Here’s my top tips to make the wholesaling and retail journey a little easier…
Find the right stores.
If you’re spending hours, days and weeks contacting and contacting and contacting stores just to hear crickets, you might be contacting the wrong kind of stores for your fashion brand. When I had my two retail stores in Melbourne, I stocked ethical, sustainable and purpose-driven slow fashion brands, but I also had a particular style and aesthetic. I only stocked womenswear, jewellery and homewares, and I didn’t stock kidswear, menswear or trinket ‘stuff’. I had a clear aesthetic and I stuck to it, and most retailers do, so make sure you do your product alignment research. Find the right stores in the right areas that will stock your style of product, and make sure they align with your price point too. Don’t reach out to stores selling $29 dresses if you’re selling an ethical and sustainable dress for $800. Do a quick scan of the stores’ Instagram account to see if your product fits their aesthetic, and check their current stock online to make sure you’ll fit in. Contacting stores takes time, so if you’re targeted with the stores you contact and make sure they’re the right fit before you reach out - you’ll have a better hit rate.
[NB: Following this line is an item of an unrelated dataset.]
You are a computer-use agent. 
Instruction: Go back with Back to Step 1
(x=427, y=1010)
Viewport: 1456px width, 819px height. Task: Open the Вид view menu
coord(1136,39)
Start meaningful conversations.
Getting into retail stores or wholesaling into bricks and mortar stockists is a powerful way to grow your brand. Your stockists can play such an important role in your business scalability and offer you something you can’t do if you’re running a business from home – expose you to foot traffic. Strong retail relationships are important and extremely valuable, but too many brands start off with a cold email that pushes a hard sell. I’ve received (and not read) hundreds of them, and I tend to glaze over them because they start with the hard sell. If you’re going to start a long-term relationship with a stockist, make your first impression personal, make it authentic, and don’t start with the hard sell. Start a real conversation first before you jump straight in. Contact the store on Instagram or over email and start the conversation with something about them, not you. Maybe you appreciated their recent post or maybe you loved their latest window display – however you start the conversation and whatever you say, be authentic and show them you’re taking notice of them.
Know your numbers.
I’ve worked with hundreds of brands over the years and 75% of the brands who think they’re ready to wholesale – aren’t. They want to grow and scale, but they’ve never run their numbers. They have big goals of getting into multiple stores and being stocked around the country, but they’ve never properly worked out an accurate cost price and they have no idea how to come up with a wholesale price. Correct pricing is key if you’re going to explore wholesaling and it’s not something you ‘just wing’. If you want to grow, grow properly, and knowing your numbers will eliminate growing pains and stress. Start with your cost price and then multiply it by 2.2 to reach your wholesale price. Then, take your wholesale price, and multiply it by 2.2 to reach your RRP (recommended retail price). Using the 2.2 rule is just a guide, and you could multiply by 1.5 or 3 if you want to, but I don’t recommend any lower than 2 to give yourself a good growth buffer. For example, if your cost price is $10, your wholesale price would be 2.2 x $10 = $22. Your RRP would then be $22 x 2.2 = $48.40, but you could round up to $49.95 to make it easy.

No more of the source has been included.